• _TEXT PASSAGE_:
* * * * * * *

Waterborne illness is one of the leading causes of infectious disease outbreaks in refugee and internally displaced persons (IDP) settlements, but a team led by York University has developed a new technique to keep drinking water safe using machine learning, and it could be a game changer.
As drinking water is not piped into homes in most settlements, residents instead collect it from public tap stands using storage containers.
"When water is stored in a container in a dwelling it is at high risk of being exposed to contaminants, so it's imperative there is enough free residual chlorine to kill any pathogens," says Lassonde School of Engineering PhD student Michael De Santi, part of York's Dahdaleh Institute for Global Health Research, who led the research.
Recontamination of previously safe drinking water during its collection, transport and storage has been a major factor in outbreaks of cholera, hepatitis E, and shigellosis in refugee and IDP settlements in Kenya, Malawi, Sudan, South Sudan, and Uganda.

* * * * * * *

• _SOURCE INFORMATION_:
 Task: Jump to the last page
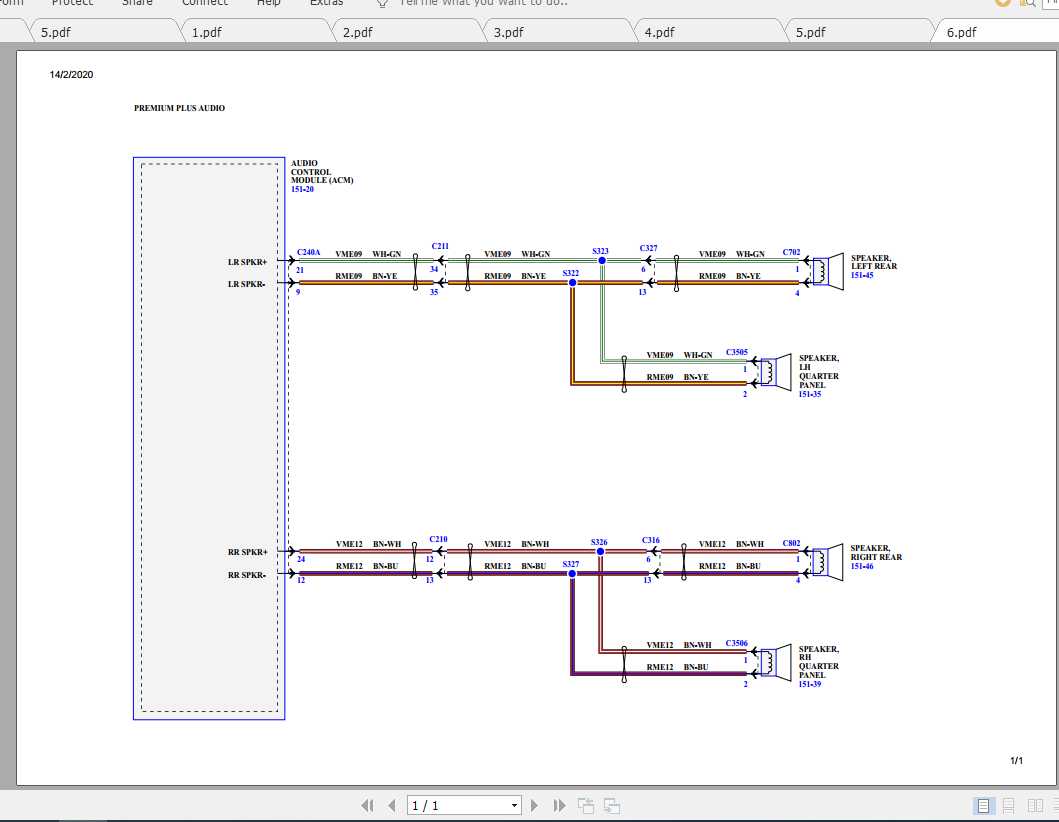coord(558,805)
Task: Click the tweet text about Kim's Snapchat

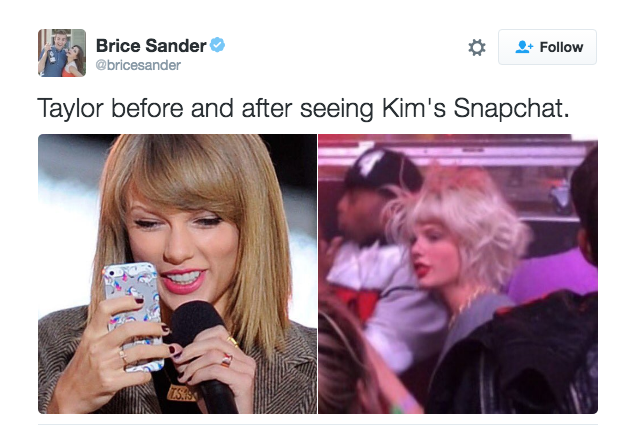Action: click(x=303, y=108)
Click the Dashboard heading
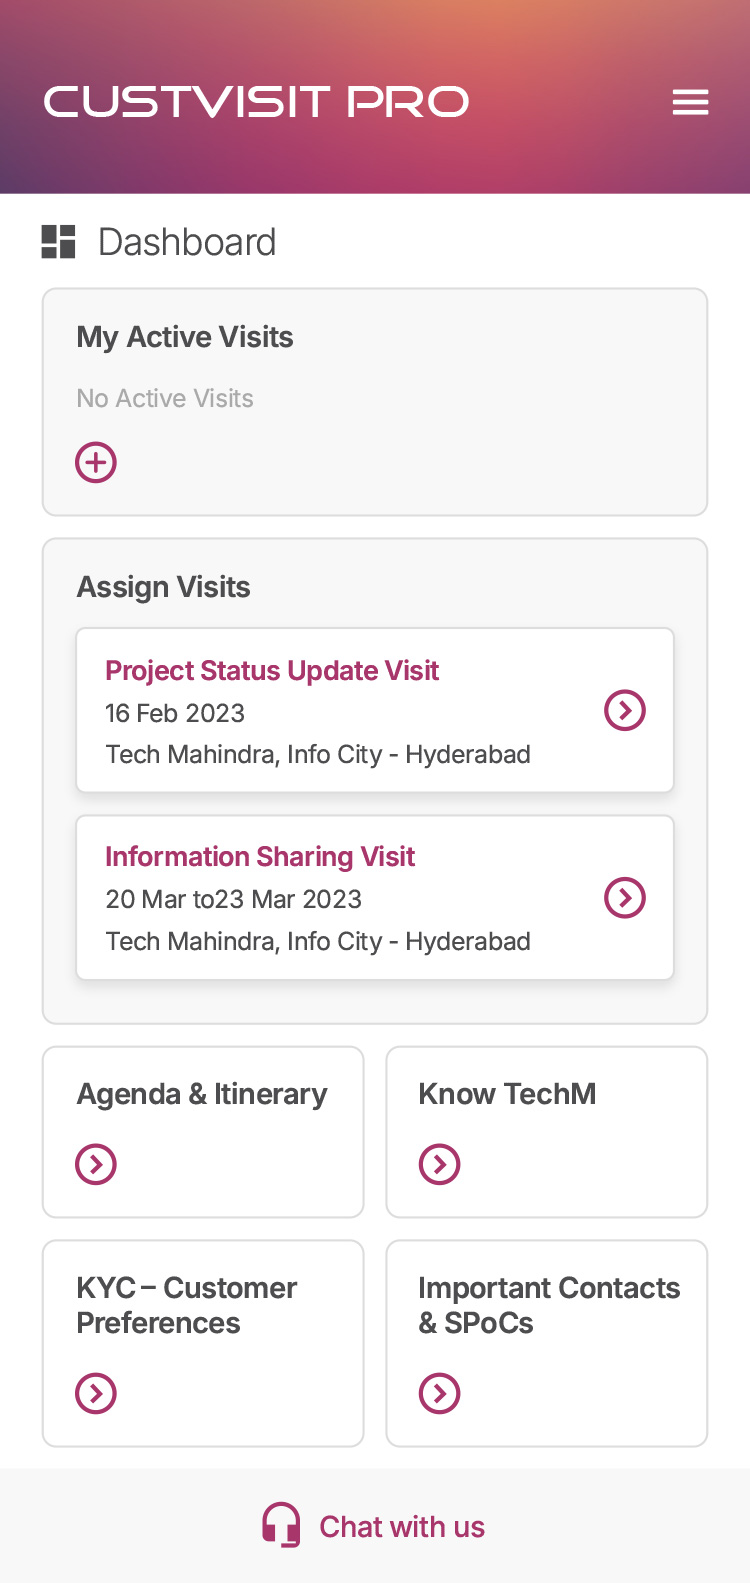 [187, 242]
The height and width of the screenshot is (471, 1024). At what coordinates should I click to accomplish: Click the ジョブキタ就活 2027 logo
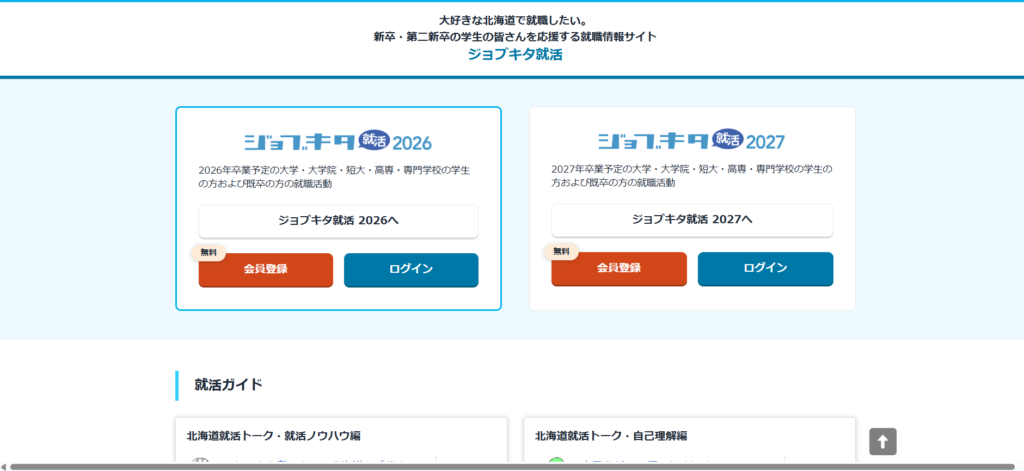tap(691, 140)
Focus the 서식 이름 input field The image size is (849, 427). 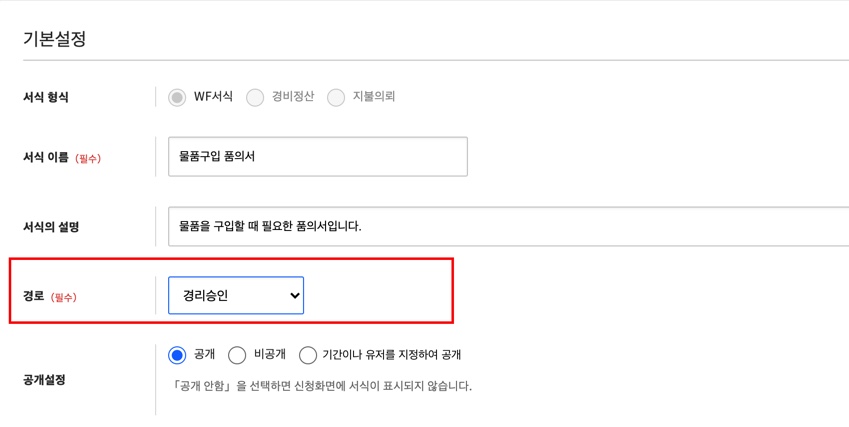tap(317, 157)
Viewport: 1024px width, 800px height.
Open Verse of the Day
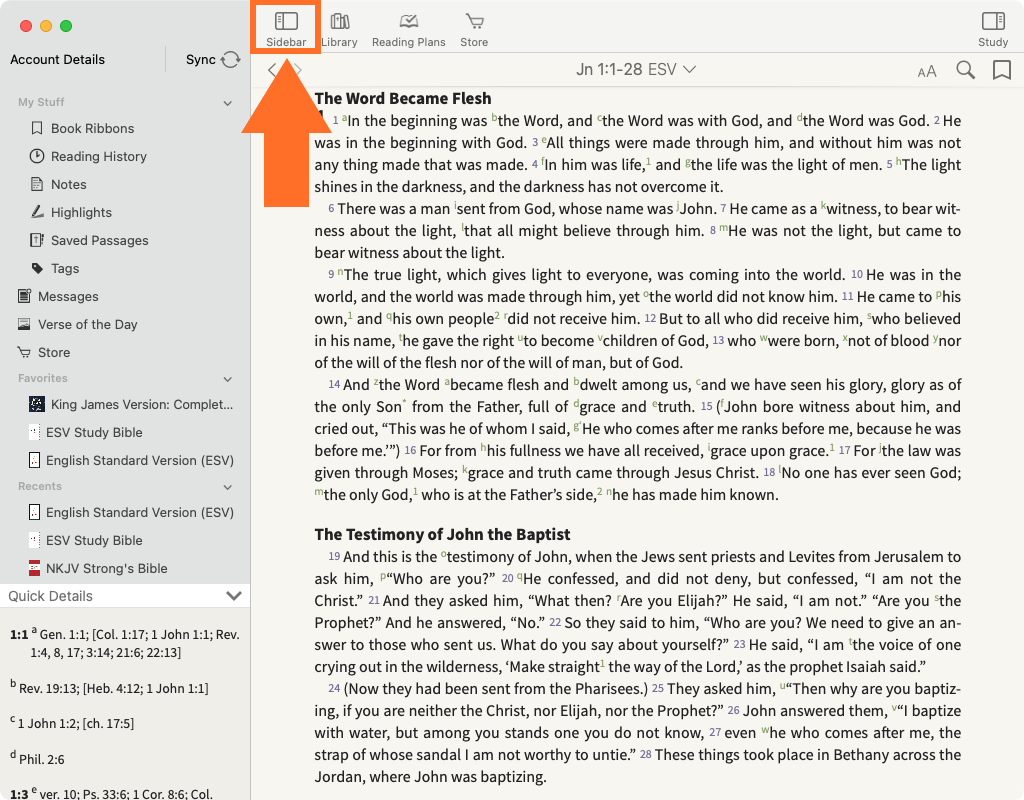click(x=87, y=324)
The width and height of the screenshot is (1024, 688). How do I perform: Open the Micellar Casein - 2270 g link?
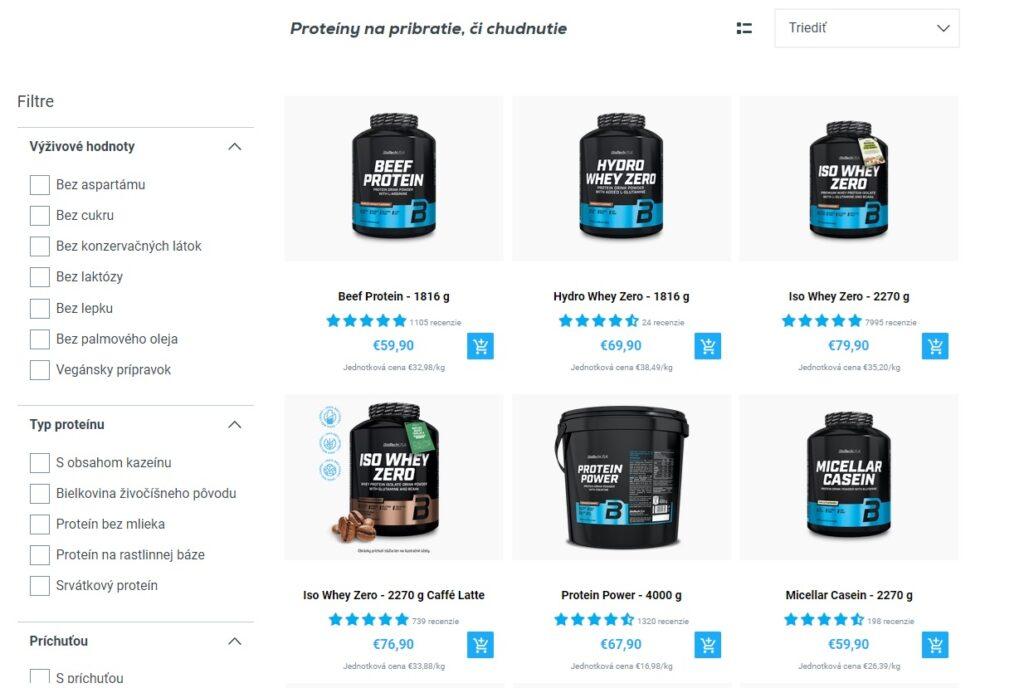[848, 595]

* * * * * * *

• _WORK ITEM_:
According to the drinking water text, where do residents of most settlements collect their drinking water? Answer from the drinking water text alone, not from the data.

• _EXERCISE RESULT_:
They collect it from public tap stands, using storage containers.